Overview
The robots with high Degrees of Freedom (DoF) such as humanoids and mobile manipulators are expected to perform multiple tasks simultaneously. Hierarchical Quadratic Programming (HQP) can effectively compute a solution for strictly prioritized tasks. However, the continuity of control input is not guaranteed when the priorities of the tasks are modified during operation. This paper proposes a continuous task transition method for HQP based controller to insert, remove, and swap arbitrary tasks without discontinuity. Smooth task transition is assured because our approach uses activation parameters of the new and existing tasks without modifying control structure. The proposed approach is applied to various task transition scenarios including joint limit, singularity, and obstacle avoidance to guarantee the stable execution of the robot.

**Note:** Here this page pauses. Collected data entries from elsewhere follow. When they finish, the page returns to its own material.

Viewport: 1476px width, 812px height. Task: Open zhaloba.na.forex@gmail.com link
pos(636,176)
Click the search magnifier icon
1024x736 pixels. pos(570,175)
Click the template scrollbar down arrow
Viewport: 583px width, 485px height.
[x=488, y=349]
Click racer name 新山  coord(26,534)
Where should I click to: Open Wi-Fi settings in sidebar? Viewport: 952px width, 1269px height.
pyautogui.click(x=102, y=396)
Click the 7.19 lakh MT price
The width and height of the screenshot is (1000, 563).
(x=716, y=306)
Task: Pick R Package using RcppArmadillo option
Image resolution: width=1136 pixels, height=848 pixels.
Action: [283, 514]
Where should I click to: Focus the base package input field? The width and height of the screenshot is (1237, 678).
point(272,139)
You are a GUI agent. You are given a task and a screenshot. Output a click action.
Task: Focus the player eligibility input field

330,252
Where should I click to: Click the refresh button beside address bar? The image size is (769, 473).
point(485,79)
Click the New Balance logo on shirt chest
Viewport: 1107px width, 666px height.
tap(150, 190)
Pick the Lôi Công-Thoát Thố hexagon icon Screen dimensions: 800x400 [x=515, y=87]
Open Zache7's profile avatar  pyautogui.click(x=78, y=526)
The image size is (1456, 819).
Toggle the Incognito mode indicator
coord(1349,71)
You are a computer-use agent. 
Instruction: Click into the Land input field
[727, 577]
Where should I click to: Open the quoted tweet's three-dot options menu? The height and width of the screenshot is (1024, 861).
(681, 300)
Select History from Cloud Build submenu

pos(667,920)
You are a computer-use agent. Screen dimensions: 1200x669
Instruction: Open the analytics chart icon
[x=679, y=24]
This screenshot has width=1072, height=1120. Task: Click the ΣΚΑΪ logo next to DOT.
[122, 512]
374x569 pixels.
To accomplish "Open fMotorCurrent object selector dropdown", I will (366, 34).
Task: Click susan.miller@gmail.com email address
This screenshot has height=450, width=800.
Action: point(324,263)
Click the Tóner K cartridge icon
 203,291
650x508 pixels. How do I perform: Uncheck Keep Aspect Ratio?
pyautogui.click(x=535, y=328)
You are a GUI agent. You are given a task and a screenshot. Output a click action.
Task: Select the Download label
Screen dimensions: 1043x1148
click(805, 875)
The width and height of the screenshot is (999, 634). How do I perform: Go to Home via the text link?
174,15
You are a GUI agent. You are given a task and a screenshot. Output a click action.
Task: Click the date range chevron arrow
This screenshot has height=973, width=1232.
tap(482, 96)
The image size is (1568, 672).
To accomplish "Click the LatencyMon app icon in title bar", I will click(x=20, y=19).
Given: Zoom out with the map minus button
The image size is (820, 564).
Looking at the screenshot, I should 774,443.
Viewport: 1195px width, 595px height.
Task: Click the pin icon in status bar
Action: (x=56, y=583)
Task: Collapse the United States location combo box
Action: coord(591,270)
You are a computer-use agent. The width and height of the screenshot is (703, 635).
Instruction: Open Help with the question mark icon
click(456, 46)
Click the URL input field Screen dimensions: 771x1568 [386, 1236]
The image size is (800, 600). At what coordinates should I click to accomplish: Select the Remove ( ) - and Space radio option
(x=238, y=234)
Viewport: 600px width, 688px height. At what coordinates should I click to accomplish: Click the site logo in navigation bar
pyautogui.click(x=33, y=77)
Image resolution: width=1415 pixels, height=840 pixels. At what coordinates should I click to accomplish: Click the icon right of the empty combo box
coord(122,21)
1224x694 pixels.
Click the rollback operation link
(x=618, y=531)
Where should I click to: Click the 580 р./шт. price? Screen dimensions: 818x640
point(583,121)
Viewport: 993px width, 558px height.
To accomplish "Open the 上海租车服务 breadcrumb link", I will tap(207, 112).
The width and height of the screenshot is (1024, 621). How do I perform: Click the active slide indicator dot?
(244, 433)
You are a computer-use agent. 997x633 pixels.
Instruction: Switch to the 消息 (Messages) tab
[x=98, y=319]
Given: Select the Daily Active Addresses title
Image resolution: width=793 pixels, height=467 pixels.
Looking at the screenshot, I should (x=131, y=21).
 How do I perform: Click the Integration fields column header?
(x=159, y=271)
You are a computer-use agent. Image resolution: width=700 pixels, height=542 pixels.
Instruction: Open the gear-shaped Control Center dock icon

The proposed control scheme was implemented on a 7-DoF robotic arm, and its performance was demonstrated by the continuity of control input during various task transition scenarios.
Experimental Equipments
Overview of the robot we used
Kinamatic sturture of the robot is the left figure
Torque controlled 7-DoFs actuators with 2000 Hz
Ubuntu 14.04/16.04 with real-time Kernel
Quite strong friction, so we implemented simple friction compensator.
Algorithms
- Task transition algorithm with HQP (Summitted the paper in RAL)
- We proposed the task transition algorithm based on HQP frameworks.
- The proposed algorithm can treat not only equality tasks but also inequality tasks.
- We tested various task transition senarios including joint limit, singularity, and obstacle avoidance.
- See also RAL2019 and Mobile Project
- Task transition algorithm in the operational space
- We also implemented our previous task transition algorithms of [1] and [2].
- However, we cannot operate robot with these algorithm, because of very heavy computation.
Why we used HQP?
- Easy to implement
- Although pseudo inverse based method is a little faster than HQP based controller, the HQP based controller is more easy to treat both equality and inequality tasks.
- This is quite good point, because many inequality constraints are related on the stablity of the robot. (For example, friction cone of the foot in the humanoid.)
- Solve Inverse Kinematics (IK) and Inverse Dynamics (ID) problems.
- HQP can solve IK and ID easily.
- Although the operational space controller also can solve ID, this method needs “Lambda matrix” which has very big complexity.
- Calculation speed of the HQP is not slow to operate robot.
- Many researches on the improvement of the computation time of the HQP solver.
- Thus, this method is acceptable to the robotic community.
Experimental Results
Task Transition Algorithm with HQP framework
As you can see, we validated the proposed algorithm with various experiments.
Sigularity Avoidance Test
Our algorithm shows more good performance in the region of the singularity area, compared to reference algorithm.
This is because our algorithm can remove the direction of singularity by using QR decomposition
Self-Collision Avoidance Test
We conducted Self-Collision avoidance algorithm with the proposed controller.
As you can see, in the result without the avoidance algorithm, there occured collision between each links.
However, with our algorithm to multiple constriants about the self-collision, the result shows that the robot can avoid self-collision.
Tasks Swapping Test
We conducted tasks swapping scenario with the proposed controller in V-Rep.
As you can see, the motion without the algorithm is impossilbe in real world.